Mais comme pour l'agriculture intensive cela entraine des conséquences néfastes :
- utilisation de produits chimiques polluants
- utilisation d'aliments industriels, la plupart des farines issues de poissons sauvages ! Il faut savoir qu'il faut 3 à 7 kg de poisson sauvage pour nourrir
1 kilo de poisson d'élevage donc l'élevage accélère paradoxalement la diminution du stock de pleine mer.
- utilisation de traitements médicamenteux pour lutter contre les parasites, et de colorants synthétiques comme la canthaxantine (interdite dans l'alimentation de l'homme car pouvant provoquer la cécité chez les enfants) pour donner une couleur rosée au saumon (et cela pour plaire aux "yeux" des consommateurs) alors que le saumon sauvage a plutôt une chair pâle.

Comment acheter son poisson ?
- favoriser les labels : le plus répandu mais moins courant en France le label MSC instauré par l'ONG WWF et UNILEVER (1er acheteur mondial de poisson au monde).

Il sert à protéger les ressources marines mondiales avec un programme obligeant l'entreprise de pêche à ne pas faire de supêche, à préserver le fonctionnement, la diversité et la productivité de l'écosystème et à respecter les réglementations locales et internationales.
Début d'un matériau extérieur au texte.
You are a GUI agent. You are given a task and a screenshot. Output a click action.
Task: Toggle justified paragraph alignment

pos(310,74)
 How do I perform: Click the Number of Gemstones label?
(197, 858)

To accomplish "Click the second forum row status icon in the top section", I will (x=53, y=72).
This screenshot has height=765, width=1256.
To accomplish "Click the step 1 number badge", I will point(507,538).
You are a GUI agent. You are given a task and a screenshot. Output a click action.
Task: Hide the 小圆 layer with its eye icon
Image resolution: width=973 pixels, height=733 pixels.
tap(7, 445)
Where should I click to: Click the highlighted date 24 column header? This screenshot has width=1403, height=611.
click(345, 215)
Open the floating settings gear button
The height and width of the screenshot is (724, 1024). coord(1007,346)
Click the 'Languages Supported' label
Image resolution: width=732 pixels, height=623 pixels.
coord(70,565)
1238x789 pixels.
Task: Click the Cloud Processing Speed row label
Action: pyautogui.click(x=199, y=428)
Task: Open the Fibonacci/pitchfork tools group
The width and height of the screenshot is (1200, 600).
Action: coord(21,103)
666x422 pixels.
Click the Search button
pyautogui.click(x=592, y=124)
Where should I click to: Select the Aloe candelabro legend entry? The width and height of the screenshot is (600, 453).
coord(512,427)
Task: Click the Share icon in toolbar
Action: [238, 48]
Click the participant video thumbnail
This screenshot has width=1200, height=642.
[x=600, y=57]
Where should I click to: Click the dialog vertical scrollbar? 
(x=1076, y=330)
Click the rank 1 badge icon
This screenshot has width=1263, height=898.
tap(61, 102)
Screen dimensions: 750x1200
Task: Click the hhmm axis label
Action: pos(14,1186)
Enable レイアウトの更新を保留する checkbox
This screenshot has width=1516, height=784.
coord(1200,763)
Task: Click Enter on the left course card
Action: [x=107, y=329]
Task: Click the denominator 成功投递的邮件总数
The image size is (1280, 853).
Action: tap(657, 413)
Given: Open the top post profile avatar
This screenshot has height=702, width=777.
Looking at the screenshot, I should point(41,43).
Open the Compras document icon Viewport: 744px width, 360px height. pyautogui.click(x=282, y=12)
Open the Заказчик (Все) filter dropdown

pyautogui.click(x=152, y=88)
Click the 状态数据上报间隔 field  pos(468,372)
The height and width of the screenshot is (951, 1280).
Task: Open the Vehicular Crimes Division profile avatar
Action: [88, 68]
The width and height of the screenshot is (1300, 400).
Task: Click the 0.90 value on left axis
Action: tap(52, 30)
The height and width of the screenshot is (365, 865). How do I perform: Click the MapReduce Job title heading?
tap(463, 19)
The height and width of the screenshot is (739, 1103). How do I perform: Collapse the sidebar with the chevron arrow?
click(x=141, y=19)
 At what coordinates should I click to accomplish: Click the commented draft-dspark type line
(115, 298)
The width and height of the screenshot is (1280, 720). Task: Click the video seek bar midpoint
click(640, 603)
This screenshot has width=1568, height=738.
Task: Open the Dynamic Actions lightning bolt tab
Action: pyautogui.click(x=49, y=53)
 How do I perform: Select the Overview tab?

Certains produits labellisés MSC sont vendus à ED et Monoprix.
Le label Rouge qui assure une qualité supérieure au produit.
Le label AB qui assure le respect de l'environnement, de l'animal et du consommateur (interdiction des farines animales ou de OGM)
- favoriser les poissons qui ne sont pas en voie d'extinction, par exemple il faut éviter (sauf si labellisés) le cabillaud (à remplacer par le colin ou le
lieu), le merlu européen, l'empereur, le grenadier, le sabre, le bar sauvage, la sole, la raie et la crevette rose. Vous pouvez privilégier les crustacés,
le saumon du Pacifique, l'anchois... De manière générale, variez les espèces de poissons.
Pour trouver une liste des poissons à consommer ou non, je vous conseille le guide créé par Greenpeace : http://www.greenpeace.org/france/press/reports/et-ta-mer-t-y-penses (il est téléchargeable).
- il faut faire attention aussi à la taille des poissons, évitez de les prendre trop petits car cela veut dire qu'ils ont été pêchés avant leur maturité sexuelle ! Des ONG ont dicté les tailles minimales de chaque espèce apte à la consommation (cf le guide de Greenpeace)
- privilégier les produits locaux
- ne pas hésiter à demander au poissonnier la provenance du poisson, si c'est sauvage ou d'élevage.